そんな暖かな空気で始まった誕生日会も滞りなく進み、閉幕の雰囲気を漂わせ始めた。
「あー、美味しかったー。やっぱり、蓮の料理は凄いねぇ」
「お母さん…お世辞は良いよ」
「またまたぁ。凪が頬張ってたのが何よりの証拠よ」
「私は頬張ってなんかない」
「リスさんになってたのは誰かなぁ」
「…もう」
凪の頬が一気に赤く染まった。
お母さんは相変わらず凪に強い。
「そろそろお皿片付けるね」
僕が皆のお皿を持っていこうとすると、お父さんに腕を掴まれて引き止められた。
「蓮…ちょっとだけ時間をくれ」
お父さんの表情は、いつになく真剣だった。
お母さんも顔を伏せていて、何か大事な話があるんだと察した。
「うん。分かった」
お皿を重ねて机に置き、元いた席に戻る。
凪も身構えたようで、話を聞く態勢は整った。
「これから話すことで…何が変わる訳でも無い。それだけは念頭に置いてくれ」
もしかして離婚…とか? そんな雰囲気は一切感じなかったけどな…。寧ろ、おしどり夫婦って言った方が余っ程しっくりくる。

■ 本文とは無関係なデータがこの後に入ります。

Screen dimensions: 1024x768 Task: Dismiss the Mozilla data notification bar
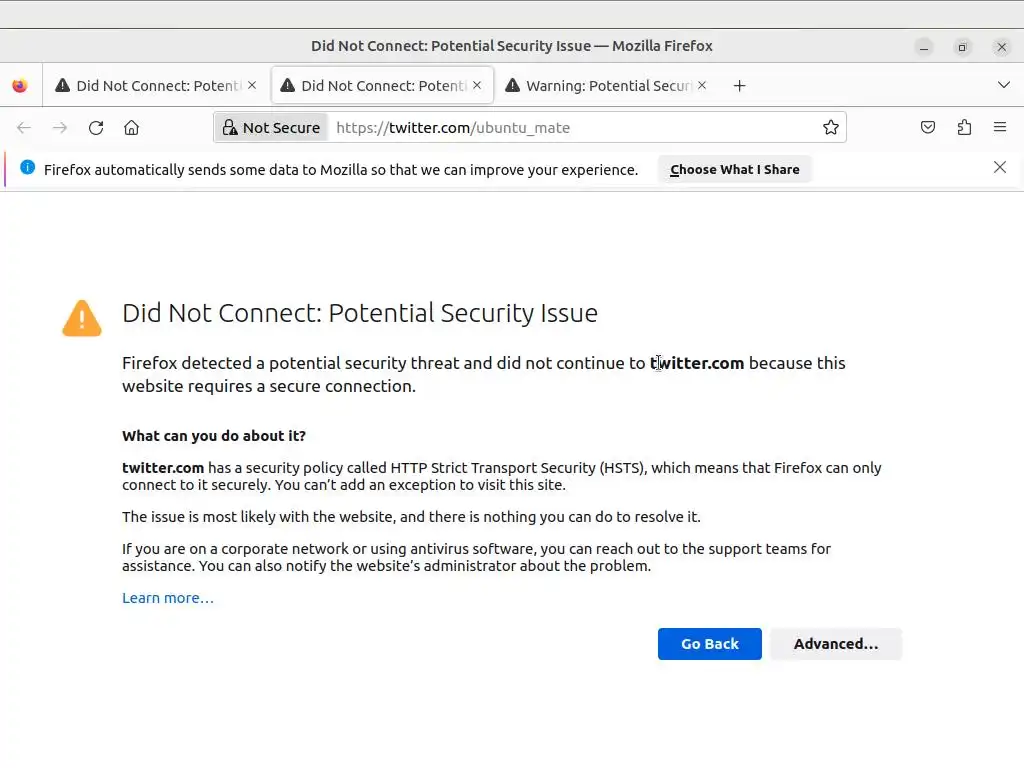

お父さんはその"何か"を打ち明けるのに苦悩しているみたいで、言おうとしてはため息で打ち消している。
お母さんに至っては目頭に涙が滲んでいるし、やっぱ離婚とかかな。
もし、そうだとしたら……やだな。
「お父さん、無理しないで。ゆっくりでいいから」
僕の一言で何かが吹っ切れたのか、お母さんの目から大粒の涙が零れ落ちた。
「……ごめ…んね…本当に…」
何に対して謝っているのかが本当に分からない。
全然分からない。
僕はふと凪の方へ視線を送った。
凪は僕と目が合うと、暫く見つめてそっと目を逸らした。
…違う。違う。きっと違う。大丈夫。
「…蓮」
正直、聞きたくなかった。
答えが…もう、何となく分かったから。
「お前は…」
「俺達とは…血が…繋がってない」
淡い期待は、やっぱり、簡単に崩れて消えた。